Regular food shortages in Sub-Saharan Africa; shifting rain patterns in South Asia leaving some parts under water and others without enough water for power generation, irrigation, or drinking; degradation and loss of reefs in South East Asia resulting in reduced fish stocks and coastal communities and cities more vulnerable to increasingly violent storms; these are a few of the likely impacts of a possible global temperature rise of 2°C in the next few decades that threatens to trap millions of people in poverty, according to a new scientific report released on June 19, 2013 by the World Bank Group.
Turn Down the Heat: Climate Extremes, Regional Impacts, and the Case for Resilience builds on a World Bank report released late last year, which concluded the world would warm by 4°C above pre-industrial levels by the end of this century if we did not take concerted action now.
This new report focuses on the risks of climate change to development in Sub-Saharan Africa, South East Asia and South Asia and examines the likely impacts of present day, 2°C and 4°C warming on agricultural production, water resources, and coastal vulnerability for affected populations.
The report finds many significant climate and development impacts are already being felt in some regions, and in some cases multiple threats of increasing extreme heat waves, sea level rise, more severe storms, droughts and floods are expected to have further severe negative implications for the poorest. Climate related extreme events could push households below the poverty trap threshold. High temperature extremes appear likely to affect yields of rice, wheat, maize and other important crops, adversely affecting food security.

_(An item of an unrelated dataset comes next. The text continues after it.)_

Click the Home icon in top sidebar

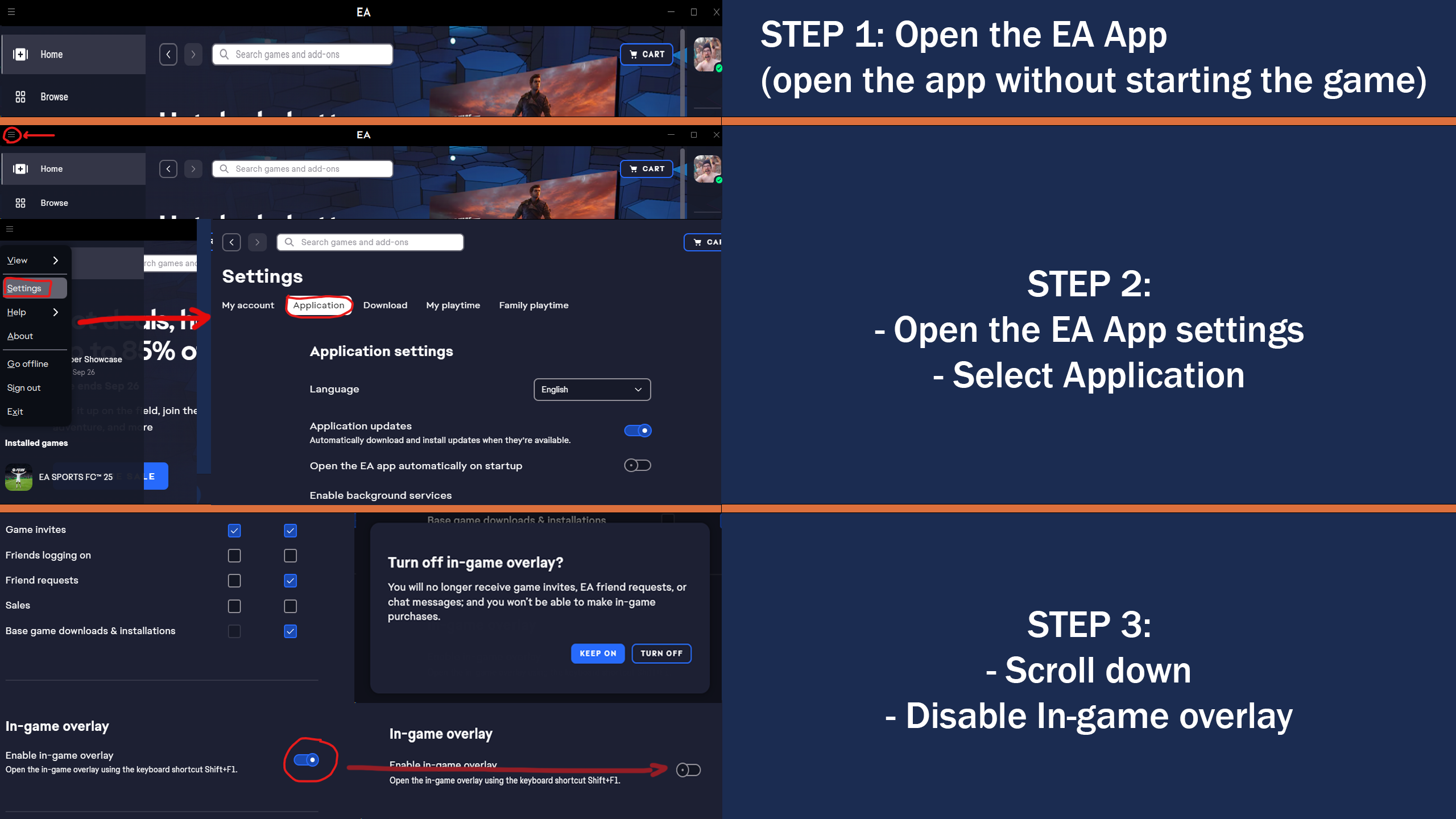(x=20, y=55)
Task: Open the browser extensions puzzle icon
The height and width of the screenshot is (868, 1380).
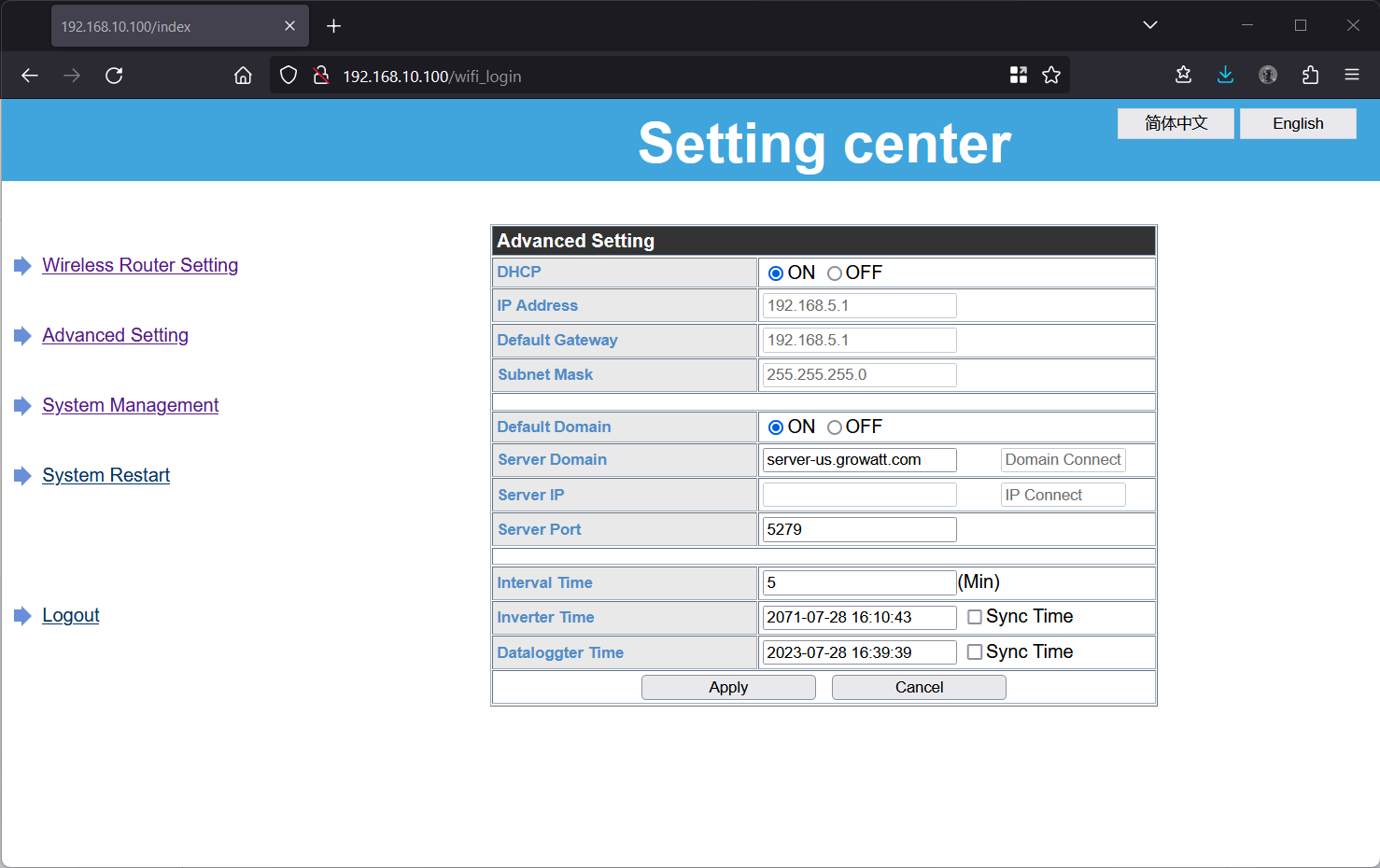Action: 1310,75
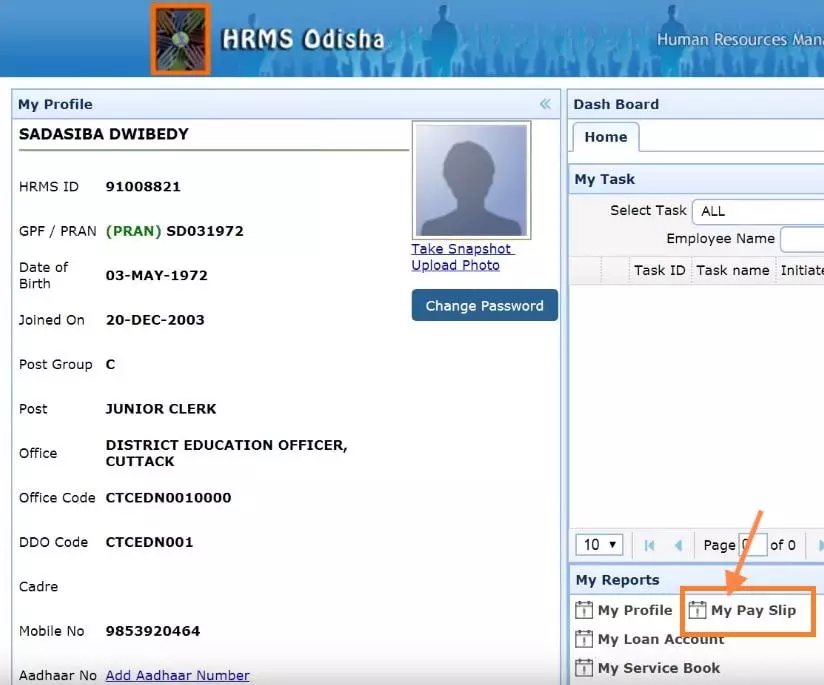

Promoting economic growth and the eradication of poverty and inequality will be an increasingly challenging task. Immediate steps are needed to help countries adapt to the risks already locked in at current levels of 0.8°C warming, but with ambitious global action to drastically reduce greenhouse gas emissions, many of the worst projected climate impacts could still be avoided by holding warming below 2°C.
“These changes forecast for the tropics illustrate the level of hardships that will be inflicted on all regions eventually, it we fail to keep warming under control,” said World Bank Group President Jim Yong Kim. “Urgent action is needed to not only reduce greenhouse gas emissions, but also to help countries prepare for a world of dramatic climate and weather extremes.”
“I do not believe the poor are condemned to the future scientists envision in this report. In fact, I am convinced we can reduce poverty even in a world severely challenged by climate change,” President Kim continued. “We can help cities grow clean and climate resilient, develop climate smart agriculture practices, and find innovative ways to improve both energy efficiency and the performance of renewable energies. We can work with countries to roll back harmful fossil fuel subsidies and help put the policies in place that will eventually lead to a stable price on carbon.”
“We are determined to work with countries to find solutions,” Kim said. “But, the science is clear. There can be no substitute for aggressive national mitigation targets, and the burden of emissions reductions lies with a few large economies.”